I'm working on a parser that, based on a specific context, may support different tokens. Here's a simplified example:
<DEFAULT> TOKEN [IGNORE_CASE] : {
< OPERATION: "op" > : OperationType |
< OBJ0: "obj0" > : ExtendedContext |
< OBJ1: "obj1" > : BaseContext
}
<BaseContext, ExtendedContext> TOKEN [IGNORE_CASE] : {
< ARG0: "arg0" >
}
<ExtendedContext> TOKEN [IGNORE_CASE] : {
< ARG1: "arg1" >
}
The problem is that I can reach those contexts from different lexical states. Let's say:
<OperationType> TOKEN :
{
< MODIFY : "modify" > : BaseContext, ExtendedContext
}
Of course, I understand that I cannot specify both lexical states here, but I would need something similar.

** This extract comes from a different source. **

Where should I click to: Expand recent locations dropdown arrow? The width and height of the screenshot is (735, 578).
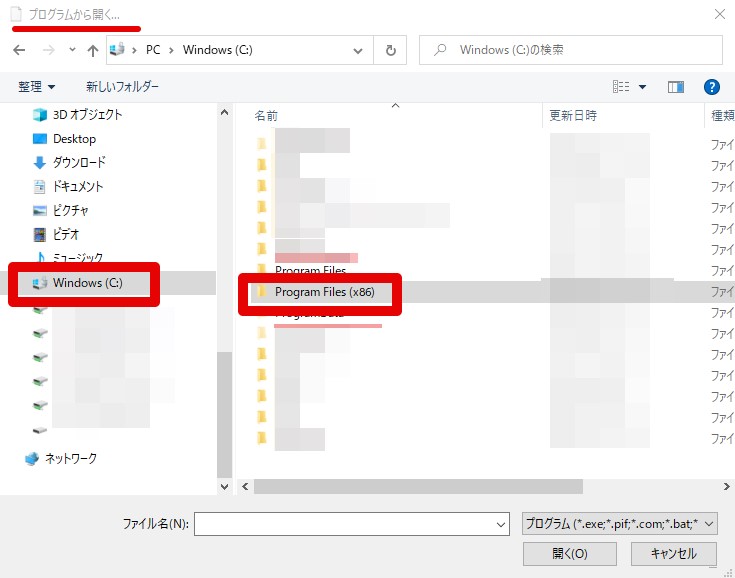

I've attempted to implement a SwitchTo strategy based on the context by defining functions that determine whether the operation belongs to an ExtendedContext or a BaseContext. However, this approach seems to break some functionalities, and I'm not sure if it would work as expected or if there is a better way to address the issue.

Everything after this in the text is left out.